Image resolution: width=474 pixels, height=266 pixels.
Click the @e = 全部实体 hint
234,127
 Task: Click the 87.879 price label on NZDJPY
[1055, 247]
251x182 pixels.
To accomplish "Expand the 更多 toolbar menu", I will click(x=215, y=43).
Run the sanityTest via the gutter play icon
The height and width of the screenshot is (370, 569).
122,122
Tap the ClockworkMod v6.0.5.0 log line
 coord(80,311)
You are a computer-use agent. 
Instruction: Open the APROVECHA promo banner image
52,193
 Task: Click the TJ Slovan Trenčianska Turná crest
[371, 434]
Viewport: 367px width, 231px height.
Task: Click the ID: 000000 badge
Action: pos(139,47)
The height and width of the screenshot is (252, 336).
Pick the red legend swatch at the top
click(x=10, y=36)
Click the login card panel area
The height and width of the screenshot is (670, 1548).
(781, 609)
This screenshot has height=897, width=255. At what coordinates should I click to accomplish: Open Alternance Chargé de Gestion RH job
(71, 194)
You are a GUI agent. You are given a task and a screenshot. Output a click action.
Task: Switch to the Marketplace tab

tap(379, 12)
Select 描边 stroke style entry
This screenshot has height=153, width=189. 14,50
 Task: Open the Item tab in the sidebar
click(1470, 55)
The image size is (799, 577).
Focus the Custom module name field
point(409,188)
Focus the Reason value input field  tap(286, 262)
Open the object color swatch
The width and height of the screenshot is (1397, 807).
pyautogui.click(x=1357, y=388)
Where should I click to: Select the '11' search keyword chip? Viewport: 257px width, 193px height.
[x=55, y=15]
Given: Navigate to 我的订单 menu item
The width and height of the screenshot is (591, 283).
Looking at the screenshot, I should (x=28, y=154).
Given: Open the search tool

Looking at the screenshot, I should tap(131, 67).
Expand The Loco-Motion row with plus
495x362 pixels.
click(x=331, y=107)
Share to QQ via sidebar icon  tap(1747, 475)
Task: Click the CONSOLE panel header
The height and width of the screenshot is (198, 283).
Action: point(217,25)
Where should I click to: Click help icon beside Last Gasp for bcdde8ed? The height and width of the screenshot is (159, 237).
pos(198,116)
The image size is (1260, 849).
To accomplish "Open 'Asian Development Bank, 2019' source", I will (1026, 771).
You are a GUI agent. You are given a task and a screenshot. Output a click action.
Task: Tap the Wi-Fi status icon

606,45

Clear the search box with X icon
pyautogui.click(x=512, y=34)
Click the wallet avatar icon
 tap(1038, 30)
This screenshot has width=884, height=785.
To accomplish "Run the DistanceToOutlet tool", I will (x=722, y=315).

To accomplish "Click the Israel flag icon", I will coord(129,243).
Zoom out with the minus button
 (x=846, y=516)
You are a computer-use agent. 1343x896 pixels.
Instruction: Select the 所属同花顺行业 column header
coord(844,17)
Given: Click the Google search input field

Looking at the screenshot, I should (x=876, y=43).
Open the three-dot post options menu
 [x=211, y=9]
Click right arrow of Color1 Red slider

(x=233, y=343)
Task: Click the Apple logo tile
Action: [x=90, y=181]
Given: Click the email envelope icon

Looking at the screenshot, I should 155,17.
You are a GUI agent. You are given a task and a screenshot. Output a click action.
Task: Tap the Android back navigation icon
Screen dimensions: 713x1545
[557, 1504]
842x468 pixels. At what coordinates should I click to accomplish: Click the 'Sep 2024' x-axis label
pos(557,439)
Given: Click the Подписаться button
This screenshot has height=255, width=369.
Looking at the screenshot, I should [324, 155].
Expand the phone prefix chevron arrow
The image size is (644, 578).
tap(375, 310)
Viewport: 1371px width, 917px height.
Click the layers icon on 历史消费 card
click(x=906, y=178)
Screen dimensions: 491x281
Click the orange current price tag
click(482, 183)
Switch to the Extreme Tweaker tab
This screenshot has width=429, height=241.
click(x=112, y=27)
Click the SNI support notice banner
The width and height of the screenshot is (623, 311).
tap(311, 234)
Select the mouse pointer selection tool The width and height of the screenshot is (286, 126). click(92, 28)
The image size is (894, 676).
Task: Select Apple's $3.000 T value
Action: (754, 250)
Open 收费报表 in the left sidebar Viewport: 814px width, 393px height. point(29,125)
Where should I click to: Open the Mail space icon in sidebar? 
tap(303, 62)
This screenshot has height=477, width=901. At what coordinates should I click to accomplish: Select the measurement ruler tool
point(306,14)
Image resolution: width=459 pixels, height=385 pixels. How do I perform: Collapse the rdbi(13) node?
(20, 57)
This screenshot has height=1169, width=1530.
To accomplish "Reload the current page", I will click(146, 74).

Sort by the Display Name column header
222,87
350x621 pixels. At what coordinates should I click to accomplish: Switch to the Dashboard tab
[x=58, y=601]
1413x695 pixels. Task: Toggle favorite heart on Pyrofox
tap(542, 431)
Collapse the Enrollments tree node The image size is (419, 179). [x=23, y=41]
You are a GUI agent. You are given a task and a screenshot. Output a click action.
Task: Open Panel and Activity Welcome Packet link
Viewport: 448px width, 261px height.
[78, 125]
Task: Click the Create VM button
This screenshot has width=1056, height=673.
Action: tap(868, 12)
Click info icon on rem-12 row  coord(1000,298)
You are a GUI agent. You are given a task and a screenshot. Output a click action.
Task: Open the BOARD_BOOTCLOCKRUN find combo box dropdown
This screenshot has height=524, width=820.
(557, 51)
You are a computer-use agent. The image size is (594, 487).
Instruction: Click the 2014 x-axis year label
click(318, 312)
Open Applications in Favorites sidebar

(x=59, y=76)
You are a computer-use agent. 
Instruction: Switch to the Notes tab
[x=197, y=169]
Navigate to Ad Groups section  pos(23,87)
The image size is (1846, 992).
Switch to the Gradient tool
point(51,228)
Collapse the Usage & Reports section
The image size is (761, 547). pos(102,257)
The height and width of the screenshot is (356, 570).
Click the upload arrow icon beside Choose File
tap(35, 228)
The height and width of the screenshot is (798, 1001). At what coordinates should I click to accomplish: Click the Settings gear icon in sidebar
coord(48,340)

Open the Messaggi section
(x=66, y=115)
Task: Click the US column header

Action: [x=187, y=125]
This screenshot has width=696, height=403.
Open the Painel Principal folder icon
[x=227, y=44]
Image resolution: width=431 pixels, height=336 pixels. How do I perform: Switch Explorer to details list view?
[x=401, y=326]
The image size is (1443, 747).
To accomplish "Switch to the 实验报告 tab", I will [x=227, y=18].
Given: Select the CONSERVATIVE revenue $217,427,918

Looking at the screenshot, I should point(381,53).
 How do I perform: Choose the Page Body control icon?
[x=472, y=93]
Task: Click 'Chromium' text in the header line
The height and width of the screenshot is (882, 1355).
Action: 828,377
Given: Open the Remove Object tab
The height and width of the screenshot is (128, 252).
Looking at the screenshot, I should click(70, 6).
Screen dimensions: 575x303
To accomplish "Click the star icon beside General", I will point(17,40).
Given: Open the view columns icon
────────────────────────────────────────
Task to complete:
Please rewrite the records above with every "How do I perform" changed to "How can I do", keeping everything else the same.

Response to this exercise:
Image resolution: width=474 pixels, height=266 pixels.
Click the @e = 全部实体 hint
234,127
 Task: Click the 87.879 price label on NZDJPY
[1055, 247]
251x182 pixels.
To accomplish "Expand the 更多 toolbar menu", I will click(x=215, y=43).
Run the sanityTest via the gutter play icon
The height and width of the screenshot is (370, 569).
122,122
Tap the ClockworkMod v6.0.5.0 log line
 coord(80,311)
You are a computer-use agent. 
Instruction: Open the APROVECHA promo banner image
52,193
 Task: Click the TJ Slovan Trenčianska Turná crest
[371, 434]
Viewport: 367px width, 231px height.
Task: Click the ID: 000000 badge
Action: pos(139,47)
The height and width of the screenshot is (252, 336).
Pick the red legend swatch at the top
click(x=10, y=36)
Click the login card panel area
The height and width of the screenshot is (670, 1548).
(781, 609)
This screenshot has height=897, width=255. At what coordinates should I click to accomplish: Open Alternance Chargé de Gestion RH job
(71, 194)
You are a GUI agent. You are given a task and a screenshot. Output a click action.
Task: Switch to the Marketplace tab

tap(379, 12)
Select 描边 stroke style entry
This screenshot has height=153, width=189. 14,50
 Task: Open the Item tab in the sidebar
click(1470, 55)
The image size is (799, 577).
Focus the Custom module name field
point(409,188)
Focus the Reason value input field  tap(286, 262)
Open the object color swatch
The width and height of the screenshot is (1397, 807).
pyautogui.click(x=1357, y=388)
Where should I click to: Select the '11' search keyword chip? Viewport: 257px width, 193px height.
[x=55, y=15]
Given: Navigate to 我的订单 menu item
The width and height of the screenshot is (591, 283).
Looking at the screenshot, I should (x=28, y=154).
Given: Open the search tool

Looking at the screenshot, I should tap(131, 67).
Expand The Loco-Motion row with plus
495x362 pixels.
click(x=331, y=107)
Share to QQ via sidebar icon  tap(1747, 475)
Task: Click the CONSOLE panel header
The height and width of the screenshot is (198, 283).
Action: point(217,25)
Where should I click to: Click help icon beside Last Gasp for bcdde8ed? The height and width of the screenshot is (159, 237).
pos(198,116)
The image size is (1260, 849).
To accomplish "Open 'Asian Development Bank, 2019' source", I will (1026, 771).
You are a GUI agent. You are given a task and a screenshot. Output a click action.
Task: Tap the Wi-Fi status icon

606,45

Clear the search box with X icon
pyautogui.click(x=512, y=34)
Click the wallet avatar icon
 tap(1038, 30)
This screenshot has width=884, height=785.
To accomplish "Run the DistanceToOutlet tool", I will (x=722, y=315).

To accomplish "Click the Israel flag icon", I will coord(129,243).
Zoom out with the minus button
 (x=846, y=516)
You are a computer-use agent. 1343x896 pixels.
Instruction: Select the 所属同花顺行业 column header
coord(844,17)
Given: Click the Google search input field

Looking at the screenshot, I should (x=876, y=43).
Open the three-dot post options menu
 [x=211, y=9]
Click right arrow of Color1 Red slider

(x=233, y=343)
Task: Click the Apple logo tile
Action: [x=90, y=181]
Given: Click the email envelope icon

Looking at the screenshot, I should 155,17.
You are a GUI agent. You are given a task and a screenshot. Output a click action.
Task: Tap the Android back navigation icon
Screen dimensions: 713x1545
[557, 1504]
842x468 pixels. At what coordinates should I click to accomplish: Click the 'Sep 2024' x-axis label
pos(557,439)
Given: Click the Подписаться button
This screenshot has height=255, width=369.
Looking at the screenshot, I should [324, 155].
Expand the phone prefix chevron arrow
The image size is (644, 578).
tap(375, 310)
Viewport: 1371px width, 917px height.
Click the layers icon on 历史消费 card
click(x=906, y=178)
Screen dimensions: 491x281
Click the orange current price tag
click(482, 183)
Switch to the Extreme Tweaker tab
This screenshot has width=429, height=241.
click(x=112, y=27)
Click the SNI support notice banner
The width and height of the screenshot is (623, 311).
tap(311, 234)
Select the mouse pointer selection tool The width and height of the screenshot is (286, 126). click(92, 28)
The image size is (894, 676).
Task: Select Apple's $3.000 T value
Action: (754, 250)
Open 收费报表 in the left sidebar Viewport: 814px width, 393px height. point(29,125)
Where should I click to: Open the Mail space icon in sidebar? 
tap(303, 62)
This screenshot has height=477, width=901. At what coordinates should I click to accomplish: Select the measurement ruler tool
point(306,14)
Image resolution: width=459 pixels, height=385 pixels. How can I do: Collapse the rdbi(13) node?
(20, 57)
This screenshot has height=1169, width=1530.
To accomplish "Reload the current page", I will click(146, 74).

Sort by the Display Name column header
222,87
350x621 pixels. At what coordinates should I click to accomplish: Switch to the Dashboard tab
[x=58, y=601]
1413x695 pixels. Task: Toggle favorite heart on Pyrofox
tap(542, 431)
Collapse the Enrollments tree node The image size is (419, 179). [x=23, y=41]
You are a GUI agent. You are given a task and a screenshot. Output a click action.
Task: Open Panel and Activity Welcome Packet link
Viewport: 448px width, 261px height.
[78, 125]
Task: Click the Create VM button
This screenshot has width=1056, height=673.
Action: tap(868, 12)
Click info icon on rem-12 row  coord(1000,298)
You are a GUI agent. You are given a task and a screenshot. Output a click action.
Task: Open the BOARD_BOOTCLOCKRUN find combo box dropdown
This screenshot has height=524, width=820.
(557, 51)
You are a computer-use agent. The image size is (594, 487).
Instruction: Click the 2014 x-axis year label
click(318, 312)
Open Applications in Favorites sidebar

(x=59, y=76)
You are a computer-use agent. 
Instruction: Switch to the Notes tab
[x=197, y=169]
Navigate to Ad Groups section  pos(23,87)
The image size is (1846, 992).
Switch to the Gradient tool
point(51,228)
Collapse the Usage & Reports section
The image size is (761, 547). pos(102,257)
The height and width of the screenshot is (356, 570).
Click the upload arrow icon beside Choose File
tap(35, 228)
The height and width of the screenshot is (798, 1001). At what coordinates should I click to accomplish: Click the Settings gear icon in sidebar
coord(48,340)

Open the Messaggi section
(x=66, y=115)
Task: Click the US column header

Action: [x=187, y=125]
This screenshot has width=696, height=403.
Open the Painel Principal folder icon
[x=227, y=44]
Image resolution: width=431 pixels, height=336 pixels. How can I do: Switch Explorer to details list view?
[x=401, y=326]
The image size is (1443, 747).
To accomplish "Switch to the 实验报告 tab", I will [x=227, y=18].
Given: Select the CONSERVATIVE revenue $217,427,918

Looking at the screenshot, I should point(381,53).
 How can I do: Choose the Page Body control icon?
[x=472, y=93]
Task: Click 'Chromium' text in the header line
The height and width of the screenshot is (882, 1355).
Action: 828,377
Given: Open the Remove Object tab
The height and width of the screenshot is (128, 252).
Looking at the screenshot, I should click(70, 6).
Screen dimensions: 575x303
To accomplish "Click the star icon beside General", I will point(17,40).
Given: Open the view columns icon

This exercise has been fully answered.